------ RECORDS FOR THE EXERCISE

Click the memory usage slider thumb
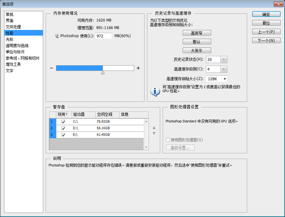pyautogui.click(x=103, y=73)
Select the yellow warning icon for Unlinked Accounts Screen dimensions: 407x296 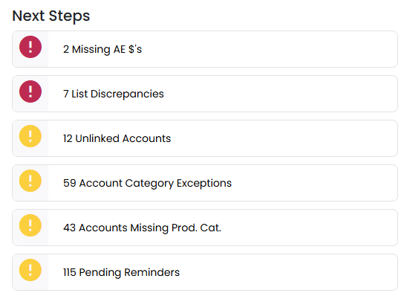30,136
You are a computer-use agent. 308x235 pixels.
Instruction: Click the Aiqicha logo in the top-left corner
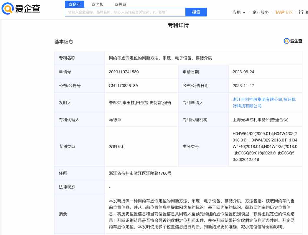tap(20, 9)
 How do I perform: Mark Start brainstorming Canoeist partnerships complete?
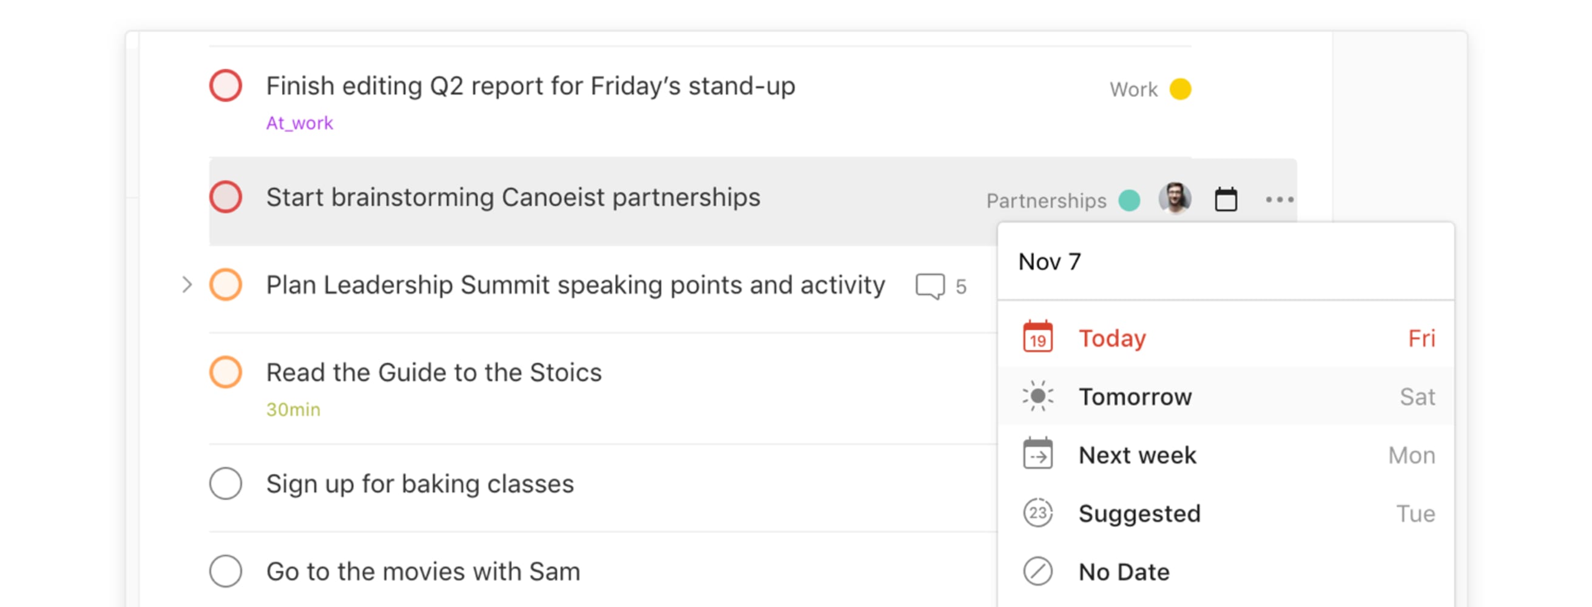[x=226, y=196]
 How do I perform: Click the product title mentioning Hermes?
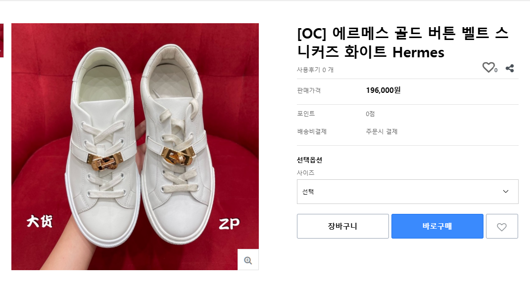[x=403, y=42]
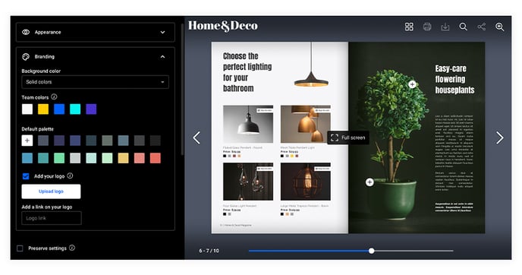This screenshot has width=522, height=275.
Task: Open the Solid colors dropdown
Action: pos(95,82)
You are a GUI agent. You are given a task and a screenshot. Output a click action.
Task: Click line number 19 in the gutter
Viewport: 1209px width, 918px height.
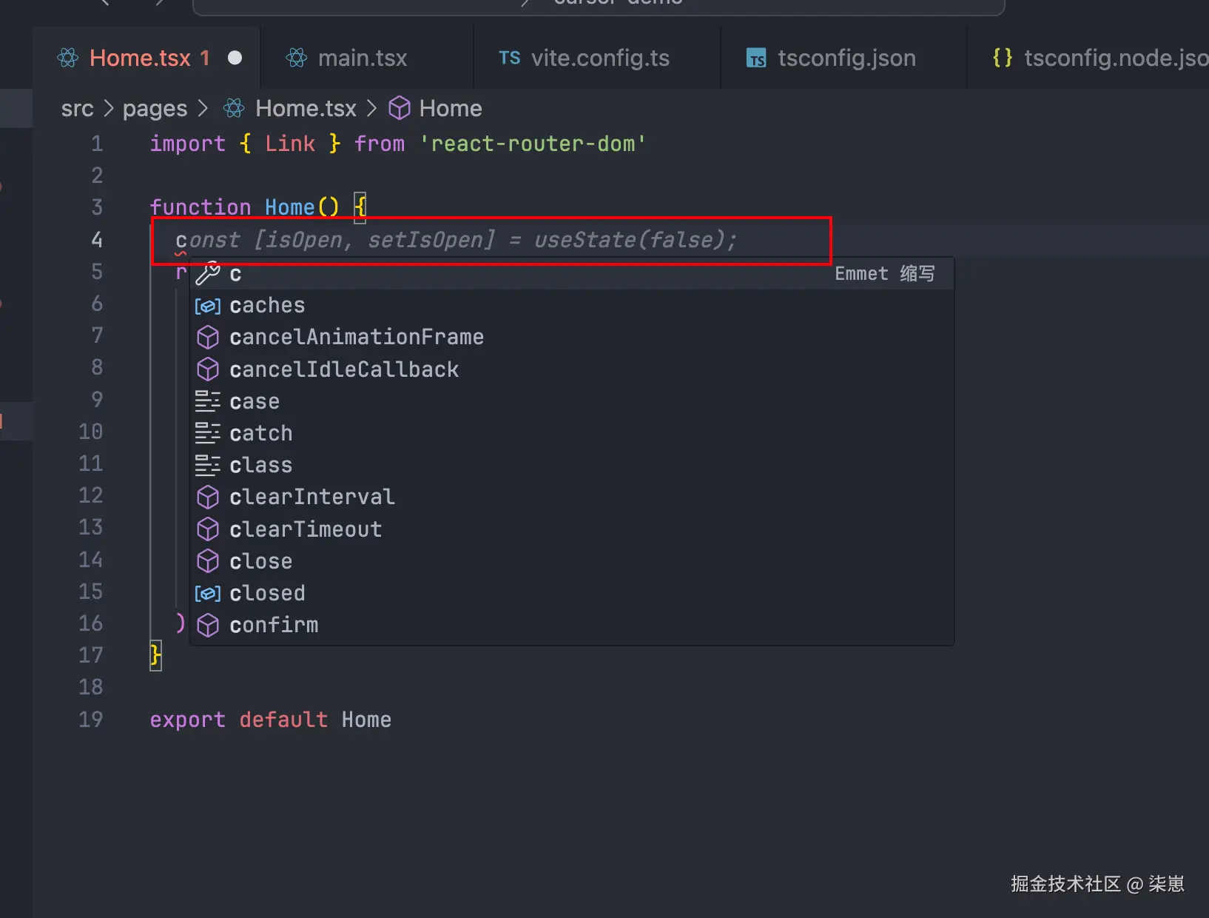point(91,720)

------------
------ RECORDS FOR THE EXERCISE

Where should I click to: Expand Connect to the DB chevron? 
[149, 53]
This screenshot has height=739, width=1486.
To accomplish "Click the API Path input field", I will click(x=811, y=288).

------------

■ EXERCISE BRIEF:
Wherever a line in the material contains "agent", count it; the answer is the number alone.

■ EXERCISE ANSWER:
2